THERE IS A VALID ARGUMENT  THAT NO WORDS...
NO PICTURES, NO MOVIES CAN EVER EXPRESS the  horror of the Holocaust or the atom-bombing of Hiroshima and Nagasaki any more than we can explain the the despotic furies of the Islamic State of Iraq and Syria, now known as ISIS.  These are visions of hallucination and nightmare that are always present in our collective imagination, viewed by most in awed silence and utter fright.  There also remains the attempt in memory to relieve some other tangled feelings of  national guilt; for the incineration of so many Japanese civilians, for failing to act to save the European Jews when it was clear that the Holocaust had begun.  As I ease my way toward the final curtain of my Earthly existence, I don't pretend to have the answers to such cosmic questions.  


     But I can now look back to when I was twenty-one, full of possibilities , with my whole life spread out before me.  When I realize where I truly am, and that I am seventy-eight and no longer that confused and romantic boy I once was, I now know that I have committed my share of stupidities.  I was a dreadful husband.  I tried to be a good father, but made many mistakes.  Faced with the enormous crimes of the world and particularly the horrors of this appalling century, you acquire a sense of proportion about your own relative misdemeanors and tend to push the cosmic questions aside.


     My thoughts now drift to the problems of the self and back again, measuring my own triumphs and disasters, errors and illusions, against the experience of others.  The damage of the past is done; nothing can be done to avoid it or to repair it; I hope to cause no more, and I'm sometimes comforted by remembering that to many people I was also kind.  For good or ill, I remain human. That is to say, imperfect.  Today, I accept the inevitable more serenely.  I know that I will never write as many books as I wished to write.  Nor will I ever enter a game in late September to triple up the alley in center field and win a pennant for the Yankees.  More frequently now, I read history, biographies, memoirs, and journals because they have the effect of lengthening my life backward into the past, and because the complicated stories of other lives layer and multiply my own.
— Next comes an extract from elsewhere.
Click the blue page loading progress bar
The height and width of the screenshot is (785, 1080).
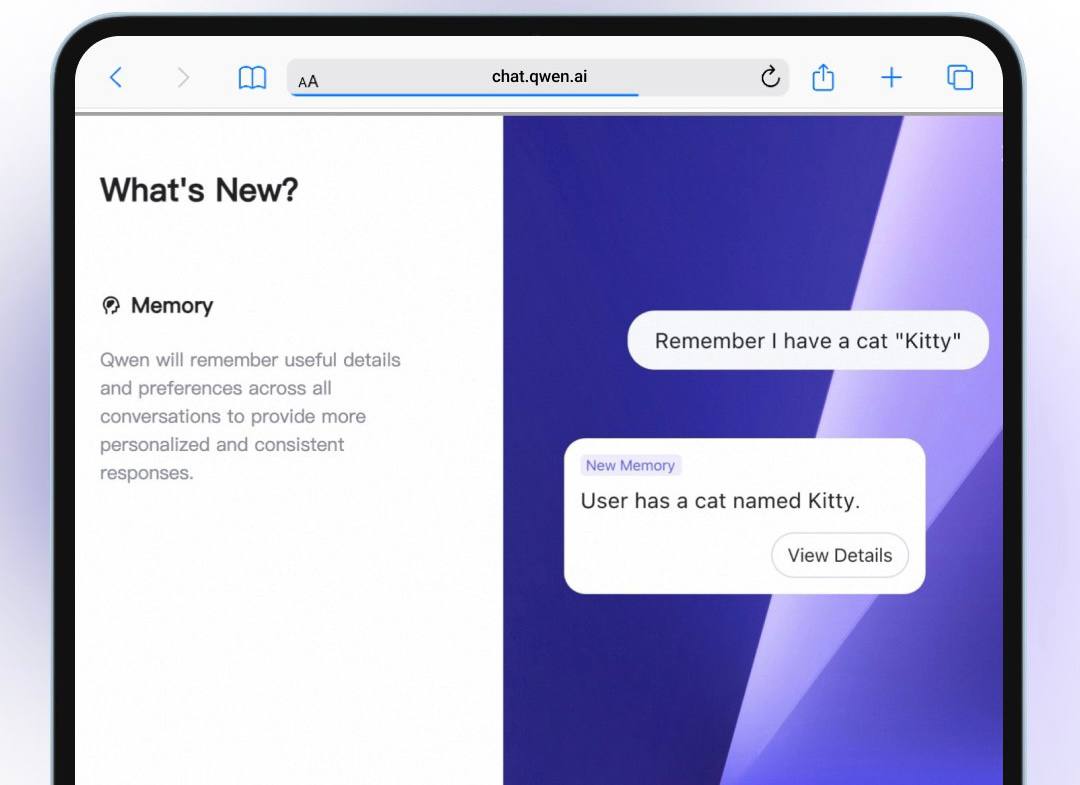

     I begin to think about the people I would miss if my life ended:  my daughter, Traci.  My son, Scott.  My grandchildren Taylor, and Keeko; my friends Barbara and Glen; the women I had loved and who had loved me back.  Their faces move in and out of my consciousness; I think also of other things that have made my life a life: Max Roach and Ray Charles; tabloid headlines, the poems of Yeats, and the painting in fine museums and the jazz played in smoke-filled nightclubs.  It seems absurd, even outrageous, to think that I would never see Casablanca again,  read Hemingway and Elmore Leonard, sit in John's Pizzeria on Bleeker Street, glance up at the ChryslerBuilding, the most elegant in the city, spend another evening in a bar called Extra-Extra on 42nd Street, then walk back home with my daughter in the glistening night rain along 3nd Avenue in the City of New York, singing songs from our favorite musicals and clasping hands with an umbrella over our heads.  And sitting on a Sacramento sofa with my son watching television and cracking jokes about what we were wasting our time watching.   If I died now I'd never know what Harper Lee's new book was about, written 50 years after To Kill A Mockingbird had made her famous.  And what about all the words I hadn't written (or said) to the people I had truly cared about, people I didn't see much because I was too lazy to make a call?  The places I had yet visit out there in the world?  Never, goddammit, hear Sinatra singing I Did It My Way, or sit beneath a tree on a Sunday afternoon seeing the light of the sun spilling down and giving me warmth?  Or smell garlands of flowers and cherish the taste if strawberry ice cream?  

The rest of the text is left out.